*WORK ITEM*. If a line of the data below holds the word "code", list it.

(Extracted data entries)

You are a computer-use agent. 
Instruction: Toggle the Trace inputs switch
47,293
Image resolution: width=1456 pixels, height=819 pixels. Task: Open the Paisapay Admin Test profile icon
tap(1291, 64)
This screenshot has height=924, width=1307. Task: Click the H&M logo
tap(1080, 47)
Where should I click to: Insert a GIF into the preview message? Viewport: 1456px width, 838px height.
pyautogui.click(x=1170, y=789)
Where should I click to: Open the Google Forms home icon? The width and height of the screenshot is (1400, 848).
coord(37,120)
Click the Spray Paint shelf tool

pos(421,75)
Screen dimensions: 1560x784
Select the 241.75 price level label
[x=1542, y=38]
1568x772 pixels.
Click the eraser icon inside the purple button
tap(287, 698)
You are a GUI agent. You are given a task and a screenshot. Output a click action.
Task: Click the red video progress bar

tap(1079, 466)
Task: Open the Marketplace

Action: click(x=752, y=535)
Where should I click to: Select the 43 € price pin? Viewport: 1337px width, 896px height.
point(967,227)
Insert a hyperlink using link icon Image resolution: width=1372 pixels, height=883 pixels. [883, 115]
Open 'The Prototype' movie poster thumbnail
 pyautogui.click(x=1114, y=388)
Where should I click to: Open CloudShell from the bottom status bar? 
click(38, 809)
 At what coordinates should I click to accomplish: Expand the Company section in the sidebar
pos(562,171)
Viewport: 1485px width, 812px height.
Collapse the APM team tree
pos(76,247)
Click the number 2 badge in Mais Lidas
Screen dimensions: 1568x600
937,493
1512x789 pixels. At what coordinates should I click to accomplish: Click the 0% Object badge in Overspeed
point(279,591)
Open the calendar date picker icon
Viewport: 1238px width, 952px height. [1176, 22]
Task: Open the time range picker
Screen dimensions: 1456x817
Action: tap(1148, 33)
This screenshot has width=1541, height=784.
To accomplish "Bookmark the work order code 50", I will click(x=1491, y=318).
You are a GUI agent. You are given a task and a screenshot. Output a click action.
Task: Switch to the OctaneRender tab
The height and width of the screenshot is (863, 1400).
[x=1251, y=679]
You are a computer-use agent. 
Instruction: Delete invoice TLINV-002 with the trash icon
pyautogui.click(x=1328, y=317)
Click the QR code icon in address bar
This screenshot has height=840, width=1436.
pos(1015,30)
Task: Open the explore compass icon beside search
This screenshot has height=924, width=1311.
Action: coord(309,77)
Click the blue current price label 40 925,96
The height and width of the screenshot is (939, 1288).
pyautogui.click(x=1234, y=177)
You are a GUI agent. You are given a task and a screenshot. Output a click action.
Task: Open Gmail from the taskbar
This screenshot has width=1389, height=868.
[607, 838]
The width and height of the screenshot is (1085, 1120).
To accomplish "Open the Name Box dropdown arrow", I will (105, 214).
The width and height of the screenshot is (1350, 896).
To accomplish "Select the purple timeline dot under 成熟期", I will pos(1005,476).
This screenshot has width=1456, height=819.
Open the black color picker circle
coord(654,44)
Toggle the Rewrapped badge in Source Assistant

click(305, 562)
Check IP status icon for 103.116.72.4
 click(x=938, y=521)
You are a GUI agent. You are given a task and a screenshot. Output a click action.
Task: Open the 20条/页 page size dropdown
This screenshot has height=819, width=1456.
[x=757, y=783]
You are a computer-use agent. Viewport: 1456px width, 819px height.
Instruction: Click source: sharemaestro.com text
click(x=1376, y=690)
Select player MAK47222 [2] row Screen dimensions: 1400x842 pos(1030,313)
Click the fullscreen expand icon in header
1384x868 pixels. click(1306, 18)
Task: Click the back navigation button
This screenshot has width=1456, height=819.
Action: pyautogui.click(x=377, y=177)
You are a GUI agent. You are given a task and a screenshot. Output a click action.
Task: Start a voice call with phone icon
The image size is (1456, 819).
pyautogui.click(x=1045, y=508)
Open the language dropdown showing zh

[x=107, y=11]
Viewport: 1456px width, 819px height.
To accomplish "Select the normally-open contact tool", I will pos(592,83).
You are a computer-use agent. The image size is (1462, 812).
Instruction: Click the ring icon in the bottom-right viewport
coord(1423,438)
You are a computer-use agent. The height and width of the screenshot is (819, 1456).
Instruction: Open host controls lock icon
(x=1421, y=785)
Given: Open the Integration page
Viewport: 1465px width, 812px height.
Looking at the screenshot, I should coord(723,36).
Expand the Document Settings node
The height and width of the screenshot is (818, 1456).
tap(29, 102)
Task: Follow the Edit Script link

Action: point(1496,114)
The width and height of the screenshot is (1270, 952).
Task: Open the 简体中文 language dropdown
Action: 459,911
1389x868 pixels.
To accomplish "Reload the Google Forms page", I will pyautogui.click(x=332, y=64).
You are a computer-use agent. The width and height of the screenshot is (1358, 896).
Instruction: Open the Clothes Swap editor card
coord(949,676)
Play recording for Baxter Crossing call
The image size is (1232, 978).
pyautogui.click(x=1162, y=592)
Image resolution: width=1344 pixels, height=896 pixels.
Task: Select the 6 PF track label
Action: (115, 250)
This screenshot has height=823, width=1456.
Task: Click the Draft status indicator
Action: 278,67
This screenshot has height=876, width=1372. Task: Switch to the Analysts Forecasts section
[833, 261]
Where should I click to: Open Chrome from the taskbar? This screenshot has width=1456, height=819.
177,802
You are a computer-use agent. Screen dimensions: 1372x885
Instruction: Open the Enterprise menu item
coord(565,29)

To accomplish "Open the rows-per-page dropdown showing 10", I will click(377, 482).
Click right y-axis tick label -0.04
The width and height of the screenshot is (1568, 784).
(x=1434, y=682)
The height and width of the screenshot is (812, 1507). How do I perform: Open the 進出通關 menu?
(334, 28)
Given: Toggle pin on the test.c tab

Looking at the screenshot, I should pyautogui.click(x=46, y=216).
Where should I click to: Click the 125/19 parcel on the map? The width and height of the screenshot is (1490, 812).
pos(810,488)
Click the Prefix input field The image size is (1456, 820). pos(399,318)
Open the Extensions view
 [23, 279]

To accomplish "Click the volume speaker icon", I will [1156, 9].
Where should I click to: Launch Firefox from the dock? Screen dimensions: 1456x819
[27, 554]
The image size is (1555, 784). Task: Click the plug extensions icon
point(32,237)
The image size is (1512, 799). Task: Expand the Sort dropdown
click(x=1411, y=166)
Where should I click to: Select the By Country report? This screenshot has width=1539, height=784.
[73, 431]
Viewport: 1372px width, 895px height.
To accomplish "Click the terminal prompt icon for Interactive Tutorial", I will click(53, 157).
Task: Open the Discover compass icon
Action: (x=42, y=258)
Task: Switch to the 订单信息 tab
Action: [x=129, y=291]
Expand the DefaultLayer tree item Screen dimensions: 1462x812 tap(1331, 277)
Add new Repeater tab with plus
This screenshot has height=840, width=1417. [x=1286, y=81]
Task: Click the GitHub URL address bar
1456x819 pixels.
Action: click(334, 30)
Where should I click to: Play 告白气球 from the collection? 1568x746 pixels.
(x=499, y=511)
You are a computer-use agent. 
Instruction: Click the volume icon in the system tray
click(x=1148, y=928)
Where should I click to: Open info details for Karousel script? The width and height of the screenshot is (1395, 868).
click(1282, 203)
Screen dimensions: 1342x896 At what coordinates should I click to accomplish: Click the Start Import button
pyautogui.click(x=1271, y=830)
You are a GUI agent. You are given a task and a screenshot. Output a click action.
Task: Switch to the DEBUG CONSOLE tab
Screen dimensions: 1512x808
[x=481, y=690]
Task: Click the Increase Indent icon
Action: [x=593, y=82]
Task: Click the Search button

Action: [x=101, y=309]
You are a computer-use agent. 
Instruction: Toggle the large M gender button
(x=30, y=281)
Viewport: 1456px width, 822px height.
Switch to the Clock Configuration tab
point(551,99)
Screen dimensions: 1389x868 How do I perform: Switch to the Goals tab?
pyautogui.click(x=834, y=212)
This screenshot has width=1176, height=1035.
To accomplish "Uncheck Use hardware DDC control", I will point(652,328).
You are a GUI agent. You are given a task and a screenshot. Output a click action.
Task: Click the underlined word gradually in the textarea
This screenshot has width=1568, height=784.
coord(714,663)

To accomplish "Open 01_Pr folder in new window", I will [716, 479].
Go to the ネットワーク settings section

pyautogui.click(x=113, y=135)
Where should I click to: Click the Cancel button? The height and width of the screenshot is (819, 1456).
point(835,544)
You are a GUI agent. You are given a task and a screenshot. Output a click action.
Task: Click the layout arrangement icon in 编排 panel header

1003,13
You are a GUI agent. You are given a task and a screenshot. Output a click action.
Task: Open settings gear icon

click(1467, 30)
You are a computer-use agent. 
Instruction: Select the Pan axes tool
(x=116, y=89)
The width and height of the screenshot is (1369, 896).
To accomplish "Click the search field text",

*SOLUTION BELOW*.
To accomplish "Bookmark the work order code 50", I will click(x=1491, y=318).
Click the QR code icon in address bar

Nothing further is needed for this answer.